By the late 1700s, the Champs-Élysées had become a fashionable avenue; the bosquet plantings on either side had thickened enough to be given formal rectangular glades (cabinets de verdure). The gardens of houses built along the Faubourg St-Honoré backed onto the formal bosquets. The grandest of them was the Élysée Palace. A semi-circle of housefronts now defined the north side of the Rond Point. Queen Marie Antoinette drove with her friends and took music lessons at the grand Hôtel de Crillon on the Place Louis XV. The avenue from the Rond Point to the Etoile was built up during the Empire. The Champs-Élysées itself became city property in 1828, and footpaths, fountains, and gas lighting were added. Over the years, the avenue has undergone numerous transitions, most recently in 1993, when the sidewalks were widened.

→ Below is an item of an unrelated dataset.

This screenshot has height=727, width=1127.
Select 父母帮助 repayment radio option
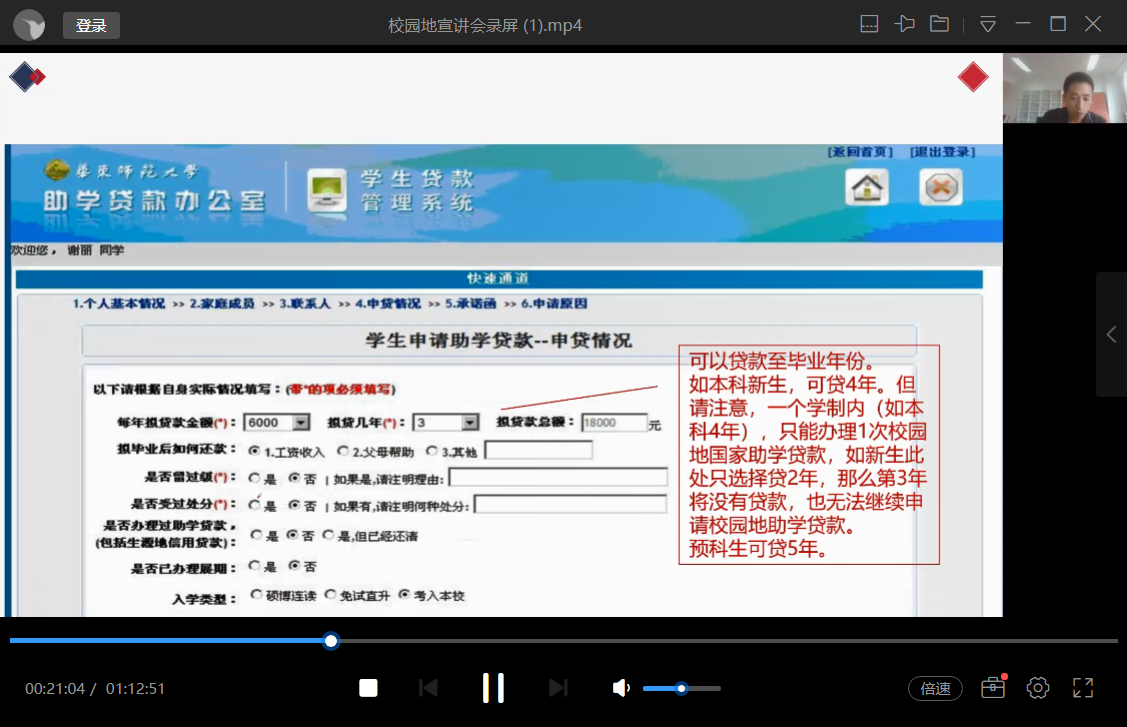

Champs-Élysées has impressed people far and wide. Kings of Thailand had the main street of Bangkok constructed to resemble Champs-Élysées.

Every year on Bastille Day, the largest military parade in Europe passes down the Champs-Élysées, reviewed by the President of the Republic (see our multimedia content on the parade).

The Champs-Élysées is also the traditional end of the last stage of the Tour de France.

Huge and spontaneous gatherings occasionally take place on the Champs-Élysées in celebration of popular events, such as New Year's Eve, or when France won the 1998 FIFA World Cup.